- **PROBLEM**: Are you able to retype all the records below exactly?

- **EXTRACTED RECORDS**:
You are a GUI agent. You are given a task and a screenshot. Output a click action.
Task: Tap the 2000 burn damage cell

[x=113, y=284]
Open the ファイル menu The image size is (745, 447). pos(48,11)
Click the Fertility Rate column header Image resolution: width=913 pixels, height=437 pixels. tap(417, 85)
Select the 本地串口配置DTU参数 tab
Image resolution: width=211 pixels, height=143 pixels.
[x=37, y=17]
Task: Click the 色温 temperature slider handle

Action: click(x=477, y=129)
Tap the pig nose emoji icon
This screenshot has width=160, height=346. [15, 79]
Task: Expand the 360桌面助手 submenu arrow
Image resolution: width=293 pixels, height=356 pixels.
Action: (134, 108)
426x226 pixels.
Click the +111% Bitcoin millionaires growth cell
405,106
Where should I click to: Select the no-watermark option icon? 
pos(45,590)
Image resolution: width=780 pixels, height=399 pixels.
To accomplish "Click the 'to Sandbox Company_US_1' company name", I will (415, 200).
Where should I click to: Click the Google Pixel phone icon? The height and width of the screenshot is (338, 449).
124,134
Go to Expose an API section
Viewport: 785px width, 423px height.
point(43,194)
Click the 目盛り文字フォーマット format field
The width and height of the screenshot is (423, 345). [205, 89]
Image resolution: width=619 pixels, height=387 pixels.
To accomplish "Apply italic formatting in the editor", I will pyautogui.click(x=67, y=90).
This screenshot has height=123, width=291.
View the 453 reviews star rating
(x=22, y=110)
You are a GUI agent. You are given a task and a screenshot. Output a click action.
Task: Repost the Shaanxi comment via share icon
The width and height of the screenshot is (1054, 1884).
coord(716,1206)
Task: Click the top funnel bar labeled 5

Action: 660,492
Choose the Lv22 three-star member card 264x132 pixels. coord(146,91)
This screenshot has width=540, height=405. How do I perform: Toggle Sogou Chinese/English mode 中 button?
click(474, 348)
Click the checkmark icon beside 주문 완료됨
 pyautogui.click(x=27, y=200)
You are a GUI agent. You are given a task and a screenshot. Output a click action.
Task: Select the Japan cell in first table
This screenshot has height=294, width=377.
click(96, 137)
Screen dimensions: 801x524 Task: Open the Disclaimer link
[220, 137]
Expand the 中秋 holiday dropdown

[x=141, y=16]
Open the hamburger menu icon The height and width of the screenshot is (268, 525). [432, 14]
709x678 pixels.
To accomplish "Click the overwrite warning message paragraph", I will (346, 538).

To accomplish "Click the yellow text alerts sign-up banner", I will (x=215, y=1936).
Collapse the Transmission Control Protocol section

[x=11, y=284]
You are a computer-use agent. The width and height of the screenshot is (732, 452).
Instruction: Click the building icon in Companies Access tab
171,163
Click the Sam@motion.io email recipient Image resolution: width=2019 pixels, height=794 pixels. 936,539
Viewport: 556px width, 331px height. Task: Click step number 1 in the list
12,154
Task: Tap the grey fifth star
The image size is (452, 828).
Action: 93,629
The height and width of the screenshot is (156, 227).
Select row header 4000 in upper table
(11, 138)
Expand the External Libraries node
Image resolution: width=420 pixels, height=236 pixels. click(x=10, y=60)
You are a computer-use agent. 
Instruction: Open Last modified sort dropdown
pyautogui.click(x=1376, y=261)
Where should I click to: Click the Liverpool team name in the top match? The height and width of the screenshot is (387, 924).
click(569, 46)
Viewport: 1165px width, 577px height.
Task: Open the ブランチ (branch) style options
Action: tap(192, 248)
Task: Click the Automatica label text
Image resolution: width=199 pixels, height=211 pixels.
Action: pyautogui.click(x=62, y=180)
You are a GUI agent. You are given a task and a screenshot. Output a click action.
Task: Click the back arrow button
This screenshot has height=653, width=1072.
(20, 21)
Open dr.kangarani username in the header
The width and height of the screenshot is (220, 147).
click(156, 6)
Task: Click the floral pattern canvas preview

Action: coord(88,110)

- **SOLUTION TO THIS TASK**:
You are a GUI agent. You are given a task and a screenshot. Output a click action.
Task: Tap the 2000 burn damage cell

[x=113, y=284]
Open the ファイル menu The image size is (745, 447). pos(48,11)
Click the Fertility Rate column header Image resolution: width=913 pixels, height=437 pixels. tap(417, 85)
Select the 本地串口配置DTU参数 tab
Image resolution: width=211 pixels, height=143 pixels.
[x=37, y=17]
Task: Click the 色温 temperature slider handle

Action: click(x=477, y=129)
Tap the pig nose emoji icon
This screenshot has width=160, height=346. [15, 79]
Task: Expand the 360桌面助手 submenu arrow
Image resolution: width=293 pixels, height=356 pixels.
Action: (134, 108)
426x226 pixels.
Click the +111% Bitcoin millionaires growth cell
405,106
Where should I click to: Select the no-watermark option icon? 
pos(45,590)
Image resolution: width=780 pixels, height=399 pixels.
To accomplish "Click the 'to Sandbox Company_US_1' company name", I will (415, 200).
Where should I click to: Click the Google Pixel phone icon? The height and width of the screenshot is (338, 449).
124,134
Go to Expose an API section
Viewport: 785px width, 423px height.
point(43,194)
Click the 目盛り文字フォーマット format field
The width and height of the screenshot is (423, 345). [205, 89]
Image resolution: width=619 pixels, height=387 pixels.
To accomplish "Apply italic formatting in the editor", I will pyautogui.click(x=67, y=90).
This screenshot has height=123, width=291.
View the 453 reviews star rating
(x=22, y=110)
You are a GUI agent. You are given a task and a screenshot. Output a click action.
Task: Repost the Shaanxi comment via share icon
The width and height of the screenshot is (1054, 1884).
coord(716,1206)
Task: Click the top funnel bar labeled 5

Action: 660,492
Choose the Lv22 three-star member card 264x132 pixels. coord(146,91)
This screenshot has width=540, height=405. How do I perform: Toggle Sogou Chinese/English mode 中 button?
click(474, 348)
Click the checkmark icon beside 주문 완료됨
 pyautogui.click(x=27, y=200)
You are a GUI agent. You are given a task and a screenshot. Output a click action.
Task: Select the Japan cell in first table
This screenshot has height=294, width=377.
click(96, 137)
Screen dimensions: 801x524 Task: Open the Disclaimer link
[220, 137]
Expand the 中秋 holiday dropdown

[x=141, y=16]
Open the hamburger menu icon The height and width of the screenshot is (268, 525). [432, 14]
709x678 pixels.
To accomplish "Click the overwrite warning message paragraph", I will (346, 538).

To accomplish "Click the yellow text alerts sign-up banner", I will (x=215, y=1936).
Collapse the Transmission Control Protocol section

[x=11, y=284]
You are a computer-use agent. The width and height of the screenshot is (732, 452).
Instruction: Click the building icon in Companies Access tab
171,163
Click the Sam@motion.io email recipient Image resolution: width=2019 pixels, height=794 pixels. 936,539
Viewport: 556px width, 331px height. Task: Click step number 1 in the list
12,154
Task: Tap the grey fifth star
The image size is (452, 828).
Action: 93,629
The height and width of the screenshot is (156, 227).
Select row header 4000 in upper table
(11, 138)
Expand the External Libraries node
Image resolution: width=420 pixels, height=236 pixels. click(x=10, y=60)
You are a computer-use agent. 
Instruction: Open Last modified sort dropdown
pyautogui.click(x=1376, y=261)
Where should I click to: Click the Liverpool team name in the top match? The height and width of the screenshot is (387, 924).
click(569, 46)
Viewport: 1165px width, 577px height.
Task: Open the ブランチ (branch) style options
Action: tap(192, 248)
Task: Click the Automatica label text
Image resolution: width=199 pixels, height=211 pixels.
Action: pyautogui.click(x=62, y=180)
You are a GUI agent. You are given a task and a screenshot. Output a click action.
Task: Click the back arrow button
This screenshot has height=653, width=1072.
(20, 21)
Open dr.kangarani username in the header
The width and height of the screenshot is (220, 147).
click(156, 6)
Task: Click the floral pattern canvas preview

Action: coord(88,110)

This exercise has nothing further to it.